◆ SELECTION:
## Start

United States Ambassador to Romania
- In office December 7, 1989 – January 11, 1992
- President: George H. W. Bush
- Preceded by: Roger Kirk
- Succeeded by: John R. Davis Jr.

Chair of the Federal Maritime Commission
- In office June 1981 – June 1985
- President: Ronald Reagan
- Preceded by: Edward V. Hickey Jr
- Succeeded by: Leslie Lazar Kanuk

Personal details
- Born: May 1, 1925 Portland, Oregon, U.S.
- Died: March 23, 2001 (aged 75) Palm Springs, California, U.S.
- Cause of death: Heart failure
- Party: Republican
- Education: Stanford University
- Occupation: Businessman

= Alan Green Jr. =

American diplomat

Alan "Punch" Green Jr. (May 1, 1925 – March 23, 2001) was the United States Ambassador to Romania from 1989 to 1992. Green's service began just before the overthrow and execution of Romanian dictator Nicolae Ceaușescu. He evacuated women and children from the grounds and slept on his office couch for ten days due to explosions around Bucharest., In May 1990, he was recalled “to Washington for 'consultations.' A State Department spokeswoman described the action as a 'public signal of our concern for the process of free and fair elections.'”

## End

◆ RECORD EXTRACTS:
## Start

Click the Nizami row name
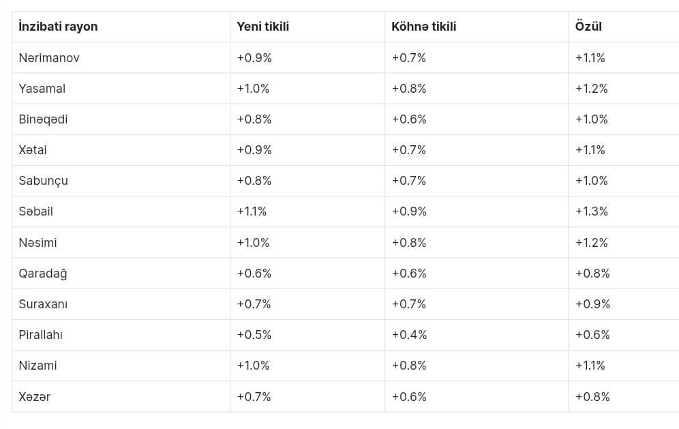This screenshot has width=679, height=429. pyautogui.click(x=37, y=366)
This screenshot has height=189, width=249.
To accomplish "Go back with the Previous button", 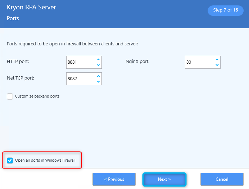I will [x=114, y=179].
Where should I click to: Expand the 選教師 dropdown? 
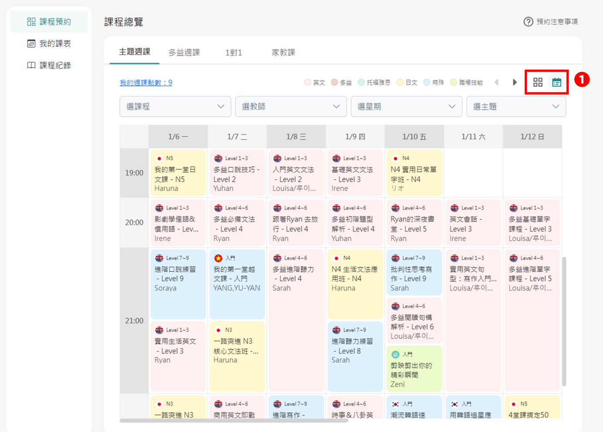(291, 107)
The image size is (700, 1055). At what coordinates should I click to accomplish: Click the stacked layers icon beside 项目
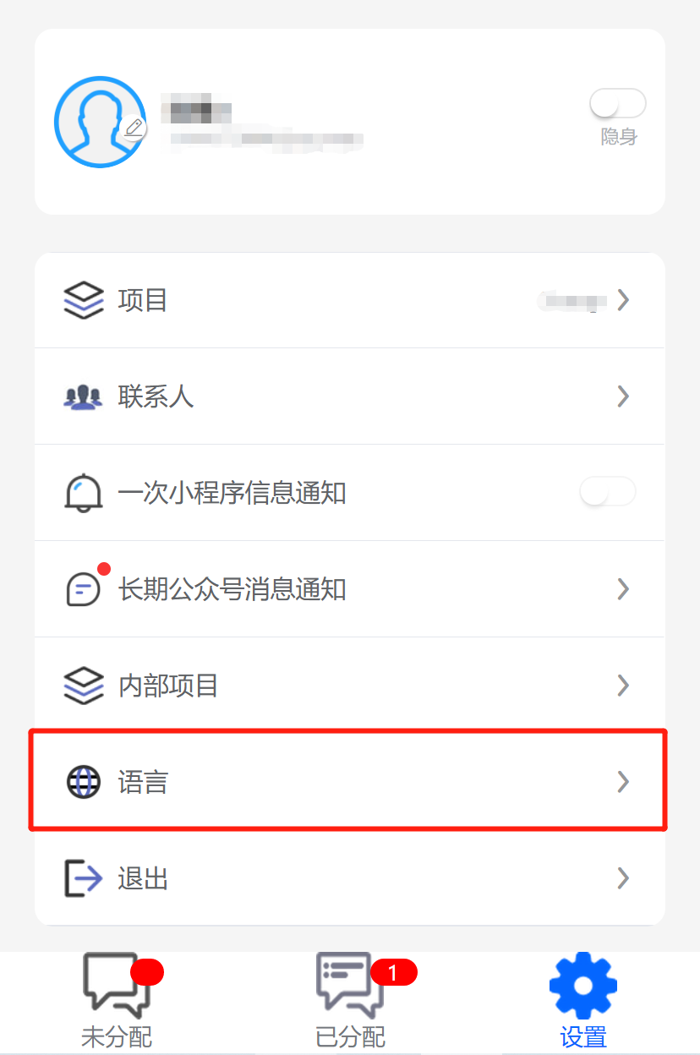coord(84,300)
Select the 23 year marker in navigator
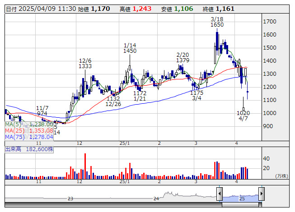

## End

◆ AIM 1: In the Alan Green Jr. profile, who are the people listed as coming before or after him in his two offices?
◆ AIM 2:
Answer from the Alan Green Jr. profile:
(a) In what city was he born?
(b) What university did he attend?
(c) For how many days did he sleep on his office couch?
The lines above come from a different source than the profile.

◆ RESPONSE 1: Roger Kirk, John R. Davis Jr., Edward V. Hickey Jr, Leslie Lazar Kanuk

◆ RESPONSE 2:
(a) Portland, Oregon
(b) Stanford University
(c) Ten days